“El Impacto de las Cosas Sencillas”

Leo hoy en la prensa nacional la historia de un niño que envió un dibujo a Boeing con la intención de proponer un “diseño” de un nuevo avión.

La historia es como sigue:

El hijo de 8 años del Sr. Windsor es un apasionado de los aviones y tras pintar decenas de ellos una mañana decide “pienso enviar este diseño a Boeing”. Hasta aquí el asunto podría haber quedado en poco, el niño manda la carta, Boeing le da las gracias y le manda un juguete de un avión, un puzle, unas pegatinas o lo que sea y le dice que muchas gracias y que su departamento de ingeniería está evaluando “muy en serio” su propuesta.

Y se termina la historia, nadie se entera salvo padre e hijo que muy satisfechos siguen volando y cada vez que sube a un aparato de la compañía piensan en ese diseño que envió el pequeño de los Windsor.

Pues lo divertido viene ahora.

Desde Boeing, en un lenguaje absolutamente formal contestan por carta que “no tenemos por costumbre atender sugerencias no solicitadas … el impacto de la evaluación de las mismas es enorme y no suele generar resultados… muchas veces son ideas que ya han visto nuestros ingenieros….etc”.

La carta que envían es la que adjunto debajo.

Y lo que viene después es que el padre moviliza el asunto desde su blog y un montón de gente se anima, y también se animan a “dar caña” a Boeing desde su recién abierto Twitter.

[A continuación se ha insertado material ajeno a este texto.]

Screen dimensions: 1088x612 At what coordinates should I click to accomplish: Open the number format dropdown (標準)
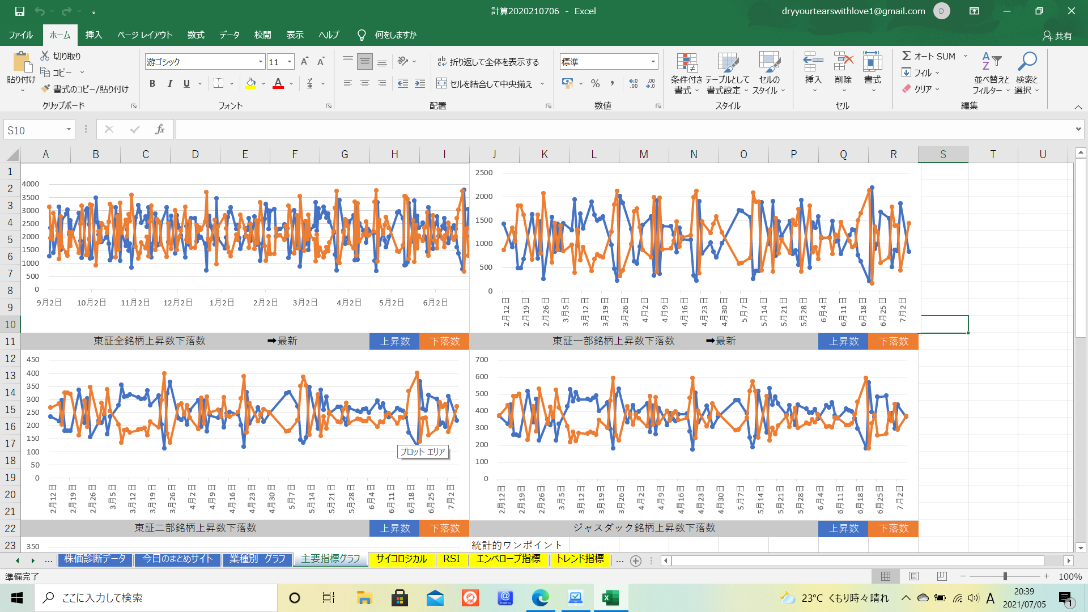653,62
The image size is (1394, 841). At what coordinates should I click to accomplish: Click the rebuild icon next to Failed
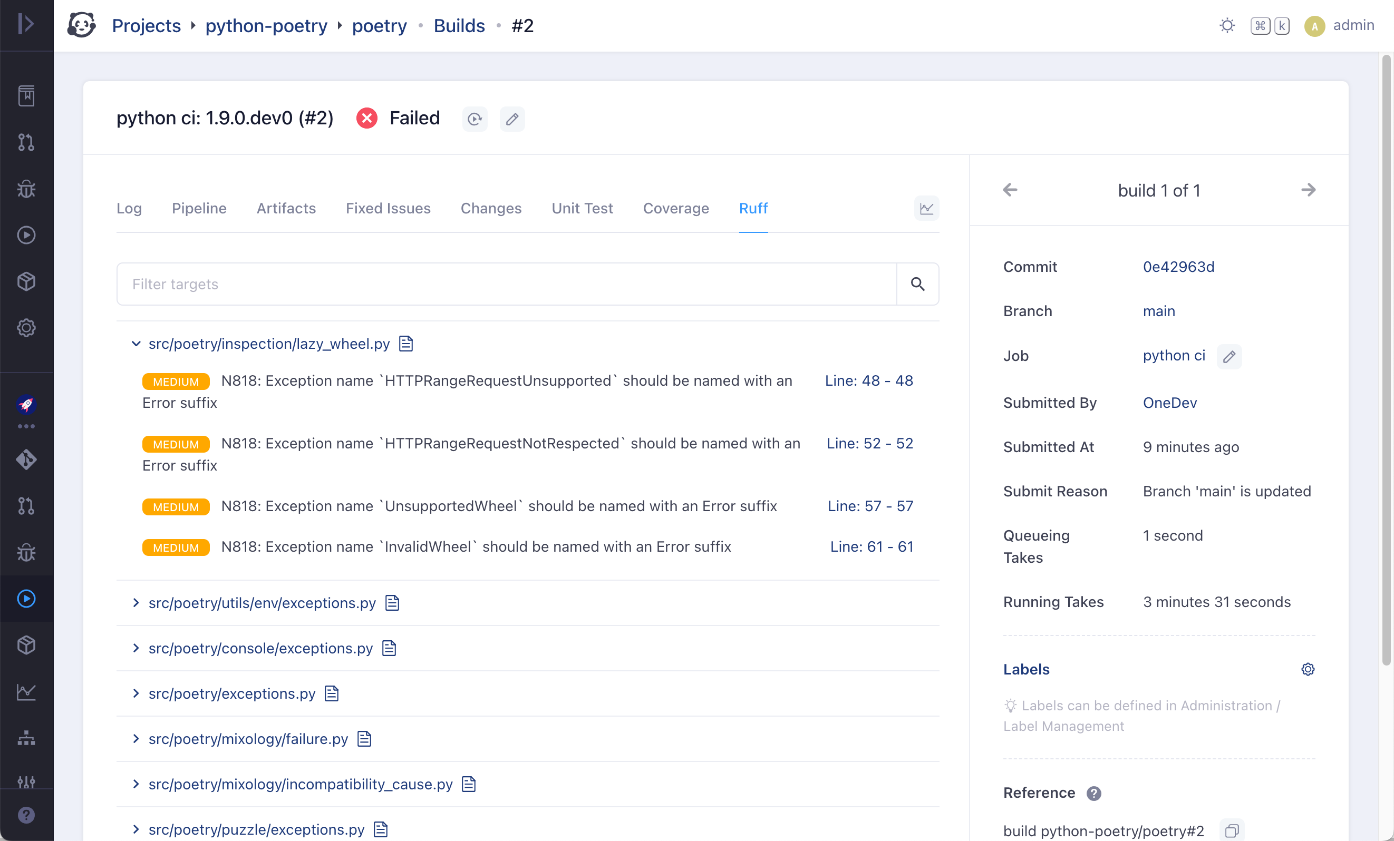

Tanto es así que Boeing se disculpa y manda otra carta al niño confesando su falta de manejo de la comunicación social.

Y la noticia llega a todo el mundo, se hace eco la prensa internacional y todos pensamos que “estos de Boeing son unos desalmados”.

En una sociedad tan abierta e hipercomunicada como la nuestra debemos aprender a manejar las cosas sencillas porque de una minucia podemos bien generar un enorme impacto negativo e incluso dándole la vuleta generar un impacto enormemente positivo.

Imaginaos si Boeing hubiese reaccionado de otra forma. Por qué o pintar uno de sus aviones con el nombre de Alaska (como decía el niño) o tal vez invitar a Harry (que así se llama el chaval) a visitar el centro de I+D o de diseño de Boeing o una de sus plantas de fabricación, le hace una foto y es portada de la revista Boeing del mes. En fin muchas formas de hacer las cosas bien y también algunas de hacerlas mal.

La lección con la que yo personalmente me quedo es con el grandísimo impacto que es la sociedad actual puede tener la más sencilla de las cosas.